What I got, though, I never could anticipated. He tried to work in some of the dance moves of his mentor, Usher, but looked disjointed in doing so. He answered all interview questions with simplistic responses such as “cool” and “awesome” (his reply when asked what it felt like to be the top-selling artist in the country). And he definitely sounded better when singing than when trying to engage the crowd in discussion.
He was ... a kid, a gangly, awkward 16-year-old kid who’s still trying to learn how to be himself. The No. 1 spot on the Billboard chart, home to the likes of Aerosmith, the Beatles, Pearl Jam and the Rolling Stones, was now occupied by someone whose voice may or may not have changed yet.
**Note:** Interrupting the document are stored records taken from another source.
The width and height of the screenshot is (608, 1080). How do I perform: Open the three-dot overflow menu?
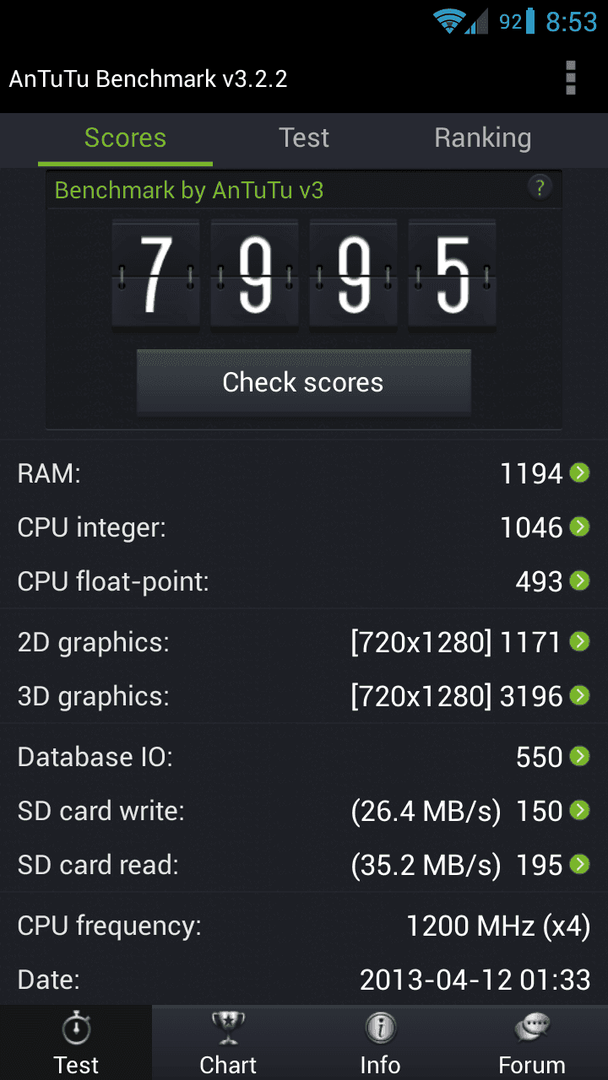pos(569,78)
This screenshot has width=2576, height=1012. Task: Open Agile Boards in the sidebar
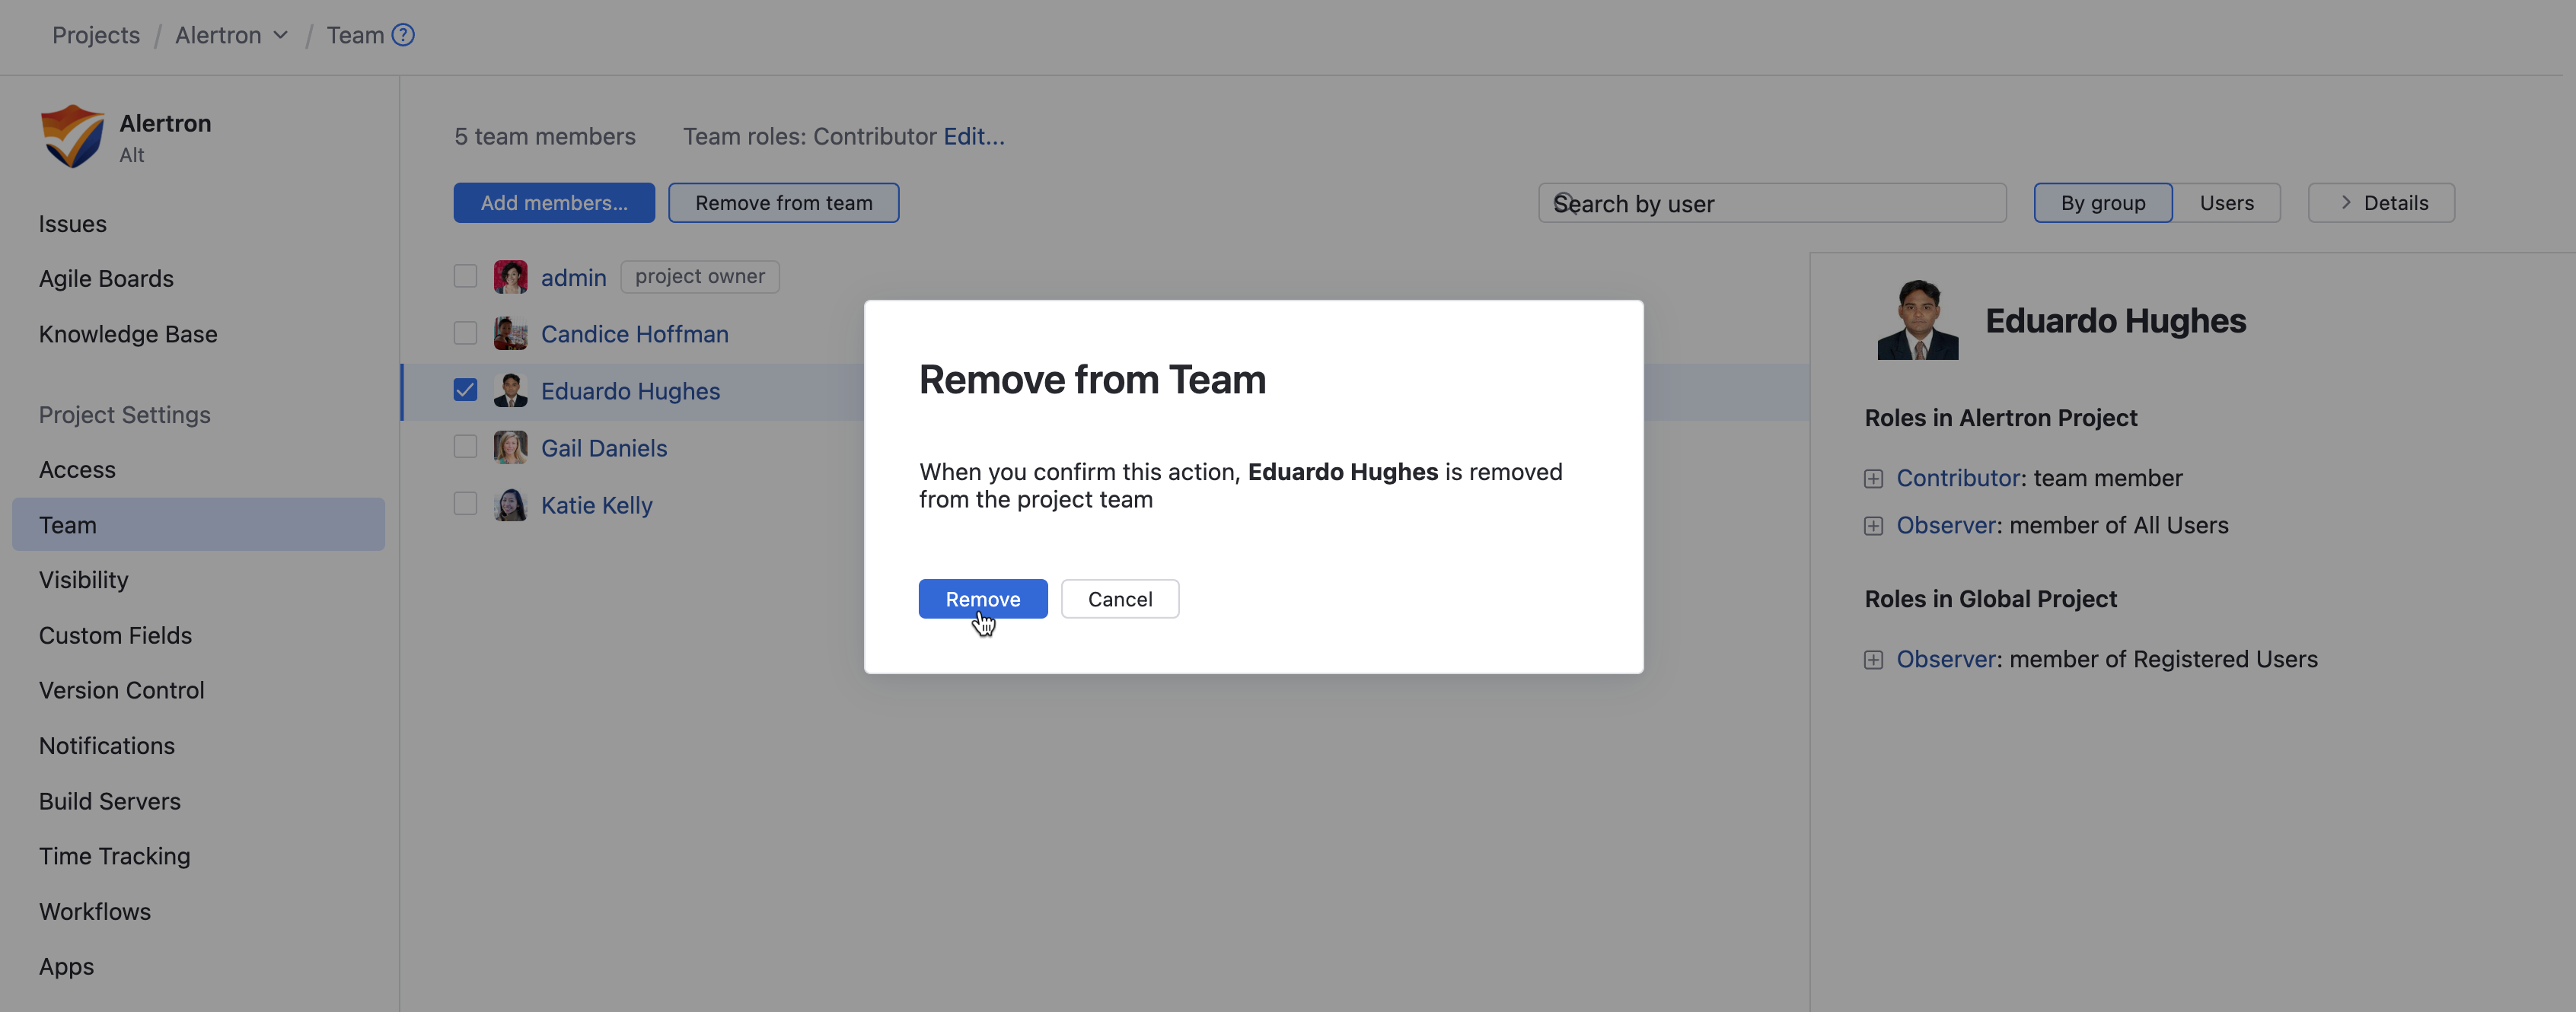(x=106, y=279)
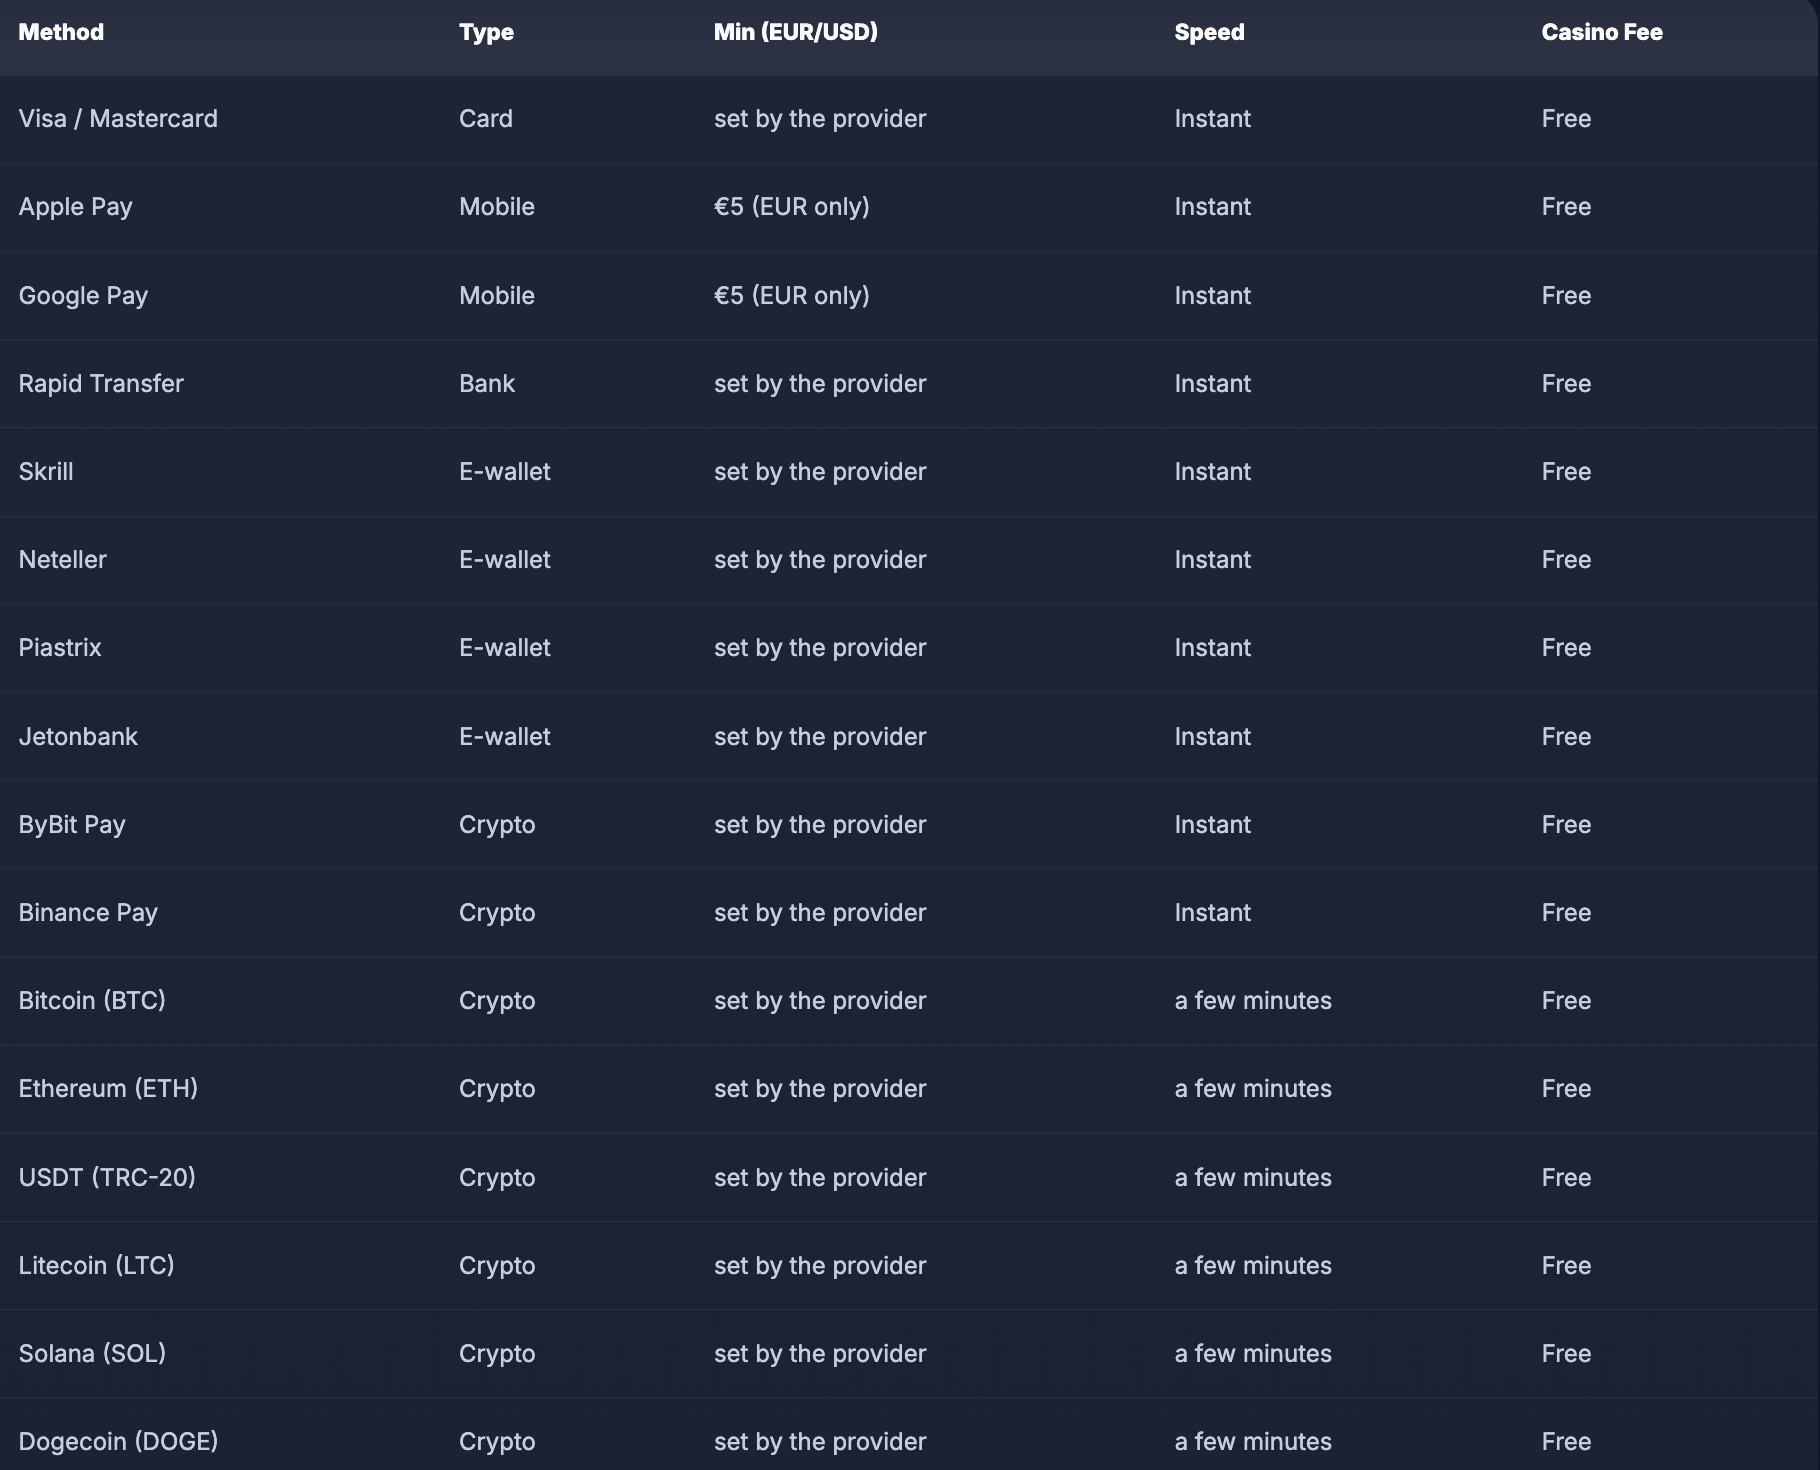
Task: Select the Ethereum (ETH) entry
Action: 108,1089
Attracting as much attention as he does — he was just on the cover of People, while TMZ and “The Oprah Winfrey Show” crews were in NT to film Bieber’s show — would be a lot to bear for the most seasoned performer.
But Bieber’s still as bland as school cafeteria soup, and he just got his driver’s license a couple weeks ago.
Bieber has absolute talent as a singer. But his stage presence and timidness when talking to others might not even get him past the Hollywood round of “American Idol” (as the “Idol” judges would say, his song choices are sub-par, to say the least).
He’s only been “it” for a few months now, so Bieber — despite his already-enviable status — has nowhere to go but up. Once the Canadian crooner (he hails from Stratford, Ontario) figures out what he wants to be and matures, he could be a lasting presence on the pop music scene (as opposed to another 98 Degrees or New Kids on the Block).
Hopefully, he will grow up to be more than just the object of teen girls’ adulation and make the most of his talent. Then, maybe next time, I’ll truly want to work my way into one of his shows.
Whatever anyone thinks about Bieber’s music, he deserves credit just for showing up.
Bieber’s performance was sponsored by KISS 98.5, the radio station that holds an annual School Spirit fundraiser in which schools raise pennies in hopes of landing a free celebrity concert. Edward Town students raised 1,692,750 pennies to win the show, and the Riv was used because the school auditorium couldn’t hold the entire student body.
Bieber committed to the show almost a year ago, before his poster was hung on the wall of every teen girl’s room in America. His time is worth a lot more than pennies now, but he still came to do this free show because he said he would.
In that regard, at least, Bieber’s maturity level well exceeds his years.